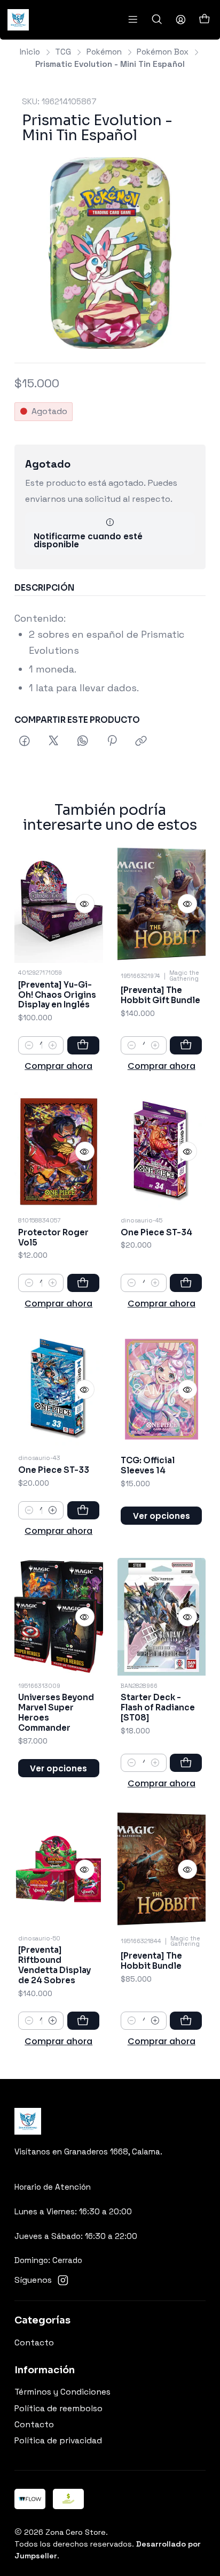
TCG (63, 52)
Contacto (34, 2342)
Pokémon (104, 52)
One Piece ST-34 (156, 1232)
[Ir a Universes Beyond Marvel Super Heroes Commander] (58, 1617)
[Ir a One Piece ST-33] (58, 1389)
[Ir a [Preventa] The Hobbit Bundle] (161, 1869)
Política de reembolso (58, 2408)
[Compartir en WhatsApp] (83, 741)
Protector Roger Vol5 (53, 1237)
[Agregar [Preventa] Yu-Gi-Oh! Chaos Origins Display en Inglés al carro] (83, 1045)
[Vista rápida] (85, 903)
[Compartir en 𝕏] (53, 741)
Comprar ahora (58, 1066)
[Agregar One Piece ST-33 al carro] (83, 1510)
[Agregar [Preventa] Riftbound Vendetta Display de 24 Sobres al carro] (83, 2021)
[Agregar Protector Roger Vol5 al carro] (83, 1283)
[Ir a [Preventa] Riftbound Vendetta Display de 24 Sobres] (58, 1869)
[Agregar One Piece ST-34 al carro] (186, 1283)
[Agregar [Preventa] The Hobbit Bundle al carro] (186, 2021)
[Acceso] (180, 19)
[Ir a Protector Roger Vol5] (58, 1151)
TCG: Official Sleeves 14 (148, 1465)
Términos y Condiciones (62, 2392)
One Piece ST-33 (53, 1470)
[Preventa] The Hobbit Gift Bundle (160, 995)
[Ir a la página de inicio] (18, 19)
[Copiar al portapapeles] (141, 741)
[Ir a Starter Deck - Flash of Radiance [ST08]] (161, 1617)
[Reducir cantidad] (29, 1045)
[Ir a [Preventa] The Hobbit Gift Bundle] (161, 904)
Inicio (30, 52)
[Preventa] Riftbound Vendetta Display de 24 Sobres (54, 1965)
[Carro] (204, 20)
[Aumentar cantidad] (52, 1045)
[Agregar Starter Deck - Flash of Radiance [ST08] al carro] (186, 1763)
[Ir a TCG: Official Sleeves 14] (161, 1389)
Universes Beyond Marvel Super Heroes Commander (56, 1712)
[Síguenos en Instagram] (63, 2280)
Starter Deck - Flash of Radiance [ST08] (158, 1707)
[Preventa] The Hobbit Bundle (151, 1961)
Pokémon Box (162, 52)
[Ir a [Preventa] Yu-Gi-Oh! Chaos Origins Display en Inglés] (58, 904)
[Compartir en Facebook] (24, 741)
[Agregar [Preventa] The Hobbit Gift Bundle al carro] (186, 1045)
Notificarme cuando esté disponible (88, 540)
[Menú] (132, 19)
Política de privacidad (58, 2440)
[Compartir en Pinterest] (111, 741)
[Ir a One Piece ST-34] (161, 1151)
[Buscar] (156, 19)
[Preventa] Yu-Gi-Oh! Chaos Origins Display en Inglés (57, 995)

+ + + + +

Provide the number of lines in the listing where the string "Roger" is found, and nothing besides.

3